Current developments
At the end of October 2021, the FAZ report: "Mark Zuckerberg is distancing himself from himself. He is renaming his company and choosing the less loaded Meta as the new name." Meta or the so-called Metaverse: a virtual world that people can access via various devices. "Much of this will be mainstream in five to ten years," says Zuckerberg. The daily commute to work, for example, could then be unnecessary. According to Zuckerberg, this is a blessing for society and the environment.

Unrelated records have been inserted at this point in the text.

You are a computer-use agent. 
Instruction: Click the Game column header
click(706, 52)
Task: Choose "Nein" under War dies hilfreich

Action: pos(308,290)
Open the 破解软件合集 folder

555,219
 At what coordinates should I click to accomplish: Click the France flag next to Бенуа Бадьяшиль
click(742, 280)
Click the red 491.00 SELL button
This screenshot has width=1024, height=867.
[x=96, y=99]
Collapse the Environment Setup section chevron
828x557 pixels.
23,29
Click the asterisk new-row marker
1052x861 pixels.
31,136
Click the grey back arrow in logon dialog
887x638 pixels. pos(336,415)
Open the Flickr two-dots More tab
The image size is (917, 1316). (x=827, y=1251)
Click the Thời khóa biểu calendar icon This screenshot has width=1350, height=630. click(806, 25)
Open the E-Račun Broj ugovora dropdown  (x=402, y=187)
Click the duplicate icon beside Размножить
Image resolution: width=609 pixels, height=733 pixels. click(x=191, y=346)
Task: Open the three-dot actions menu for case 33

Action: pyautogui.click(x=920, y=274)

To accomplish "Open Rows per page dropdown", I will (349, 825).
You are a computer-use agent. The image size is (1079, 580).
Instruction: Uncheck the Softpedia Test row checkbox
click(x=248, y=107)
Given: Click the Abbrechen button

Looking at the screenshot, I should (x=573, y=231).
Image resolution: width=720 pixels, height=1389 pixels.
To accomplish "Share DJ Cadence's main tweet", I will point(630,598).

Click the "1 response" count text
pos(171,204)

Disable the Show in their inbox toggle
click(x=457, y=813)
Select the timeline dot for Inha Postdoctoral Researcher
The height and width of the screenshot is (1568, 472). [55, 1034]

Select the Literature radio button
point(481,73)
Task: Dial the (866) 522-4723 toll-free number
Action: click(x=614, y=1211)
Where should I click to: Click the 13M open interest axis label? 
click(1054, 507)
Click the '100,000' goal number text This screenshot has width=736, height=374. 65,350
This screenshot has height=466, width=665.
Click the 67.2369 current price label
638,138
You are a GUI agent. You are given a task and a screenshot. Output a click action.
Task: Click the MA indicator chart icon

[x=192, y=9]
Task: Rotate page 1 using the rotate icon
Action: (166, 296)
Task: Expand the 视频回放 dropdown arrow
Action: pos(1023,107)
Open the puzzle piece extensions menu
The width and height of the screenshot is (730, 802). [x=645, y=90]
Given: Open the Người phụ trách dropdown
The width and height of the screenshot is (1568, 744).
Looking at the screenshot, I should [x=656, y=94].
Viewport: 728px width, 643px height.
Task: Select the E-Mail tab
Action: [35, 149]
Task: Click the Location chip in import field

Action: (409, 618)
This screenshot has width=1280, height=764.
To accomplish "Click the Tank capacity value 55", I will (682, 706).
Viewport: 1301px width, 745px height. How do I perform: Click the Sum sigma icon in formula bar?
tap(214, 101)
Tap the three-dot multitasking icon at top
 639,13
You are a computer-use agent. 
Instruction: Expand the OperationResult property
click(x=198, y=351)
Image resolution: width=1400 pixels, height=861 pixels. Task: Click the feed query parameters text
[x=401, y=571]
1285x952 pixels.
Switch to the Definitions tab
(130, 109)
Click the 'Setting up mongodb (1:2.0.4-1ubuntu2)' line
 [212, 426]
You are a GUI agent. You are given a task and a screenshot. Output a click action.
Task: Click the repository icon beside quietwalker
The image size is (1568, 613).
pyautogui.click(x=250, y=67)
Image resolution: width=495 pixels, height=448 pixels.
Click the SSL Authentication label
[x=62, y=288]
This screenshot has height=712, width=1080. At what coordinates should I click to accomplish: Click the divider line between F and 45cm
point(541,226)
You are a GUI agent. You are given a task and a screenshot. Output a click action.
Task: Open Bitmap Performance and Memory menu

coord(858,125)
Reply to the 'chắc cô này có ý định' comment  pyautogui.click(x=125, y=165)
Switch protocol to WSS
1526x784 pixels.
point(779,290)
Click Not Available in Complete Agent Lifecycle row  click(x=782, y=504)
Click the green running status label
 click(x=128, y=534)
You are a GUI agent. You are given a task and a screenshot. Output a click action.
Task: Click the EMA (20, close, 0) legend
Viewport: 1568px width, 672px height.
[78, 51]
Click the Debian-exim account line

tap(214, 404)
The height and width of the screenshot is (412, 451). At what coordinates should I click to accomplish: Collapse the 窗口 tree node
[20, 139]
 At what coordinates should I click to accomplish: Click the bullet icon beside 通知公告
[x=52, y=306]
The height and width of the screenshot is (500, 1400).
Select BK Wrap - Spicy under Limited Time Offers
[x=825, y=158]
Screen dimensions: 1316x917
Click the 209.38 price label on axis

In 2022, however, the era that the Big Tech companies from the USA shaped “economically and innovatively”, when Facebook (and Google, Apple, Microsoft, Amazon) were stock market stars, seemed to be coming to an end, according to Die Zeit on December 11, 2022: “At the beginning of 2022, the shares of Apple, Microsoft, Alphabet, Amazon and Meta have plunged into an unexpected downward spiral after these companies have delighted their investors with exorbitant price increases for a decade. But the stock market year ends in a veritable crash for them, just like for the overwhelming rest of the tech industry.” Alphabet has fallen by 33 percent since January, Apple by 21, Microsoft by 27, Amazon by 48, Meta has even plummeted by 66 percent. Price losses that were hardly thought possible. “The Big Tech boom is over, and Wall Street knows it,” described the industry medium Re/code the crash.
The dpa report from November 9, 2022, was in line with this: Mark Zuckerberg admitted to having overestimated the online boom at the beginning of Corona. "The development of virtual worlds under the keyword metaverse" is also consuming more and more money. In the largest job cuts in Facebook's history, he laid off over 11,000 employees, about 13 percent of the workforce.
However, we now know that the volatile meta share price had already reached its lowest point at US$90.79 on October 31, 2022 (when it had fallen from US$378 on September 6, 2021 to a quarter). When it rose to US$595.94 on October 4, 2024, Bloomberg even reported that Zuckerberg had become the second richest person in the world, ahead of Jeff Bezos (Amazon). In the short term, at least.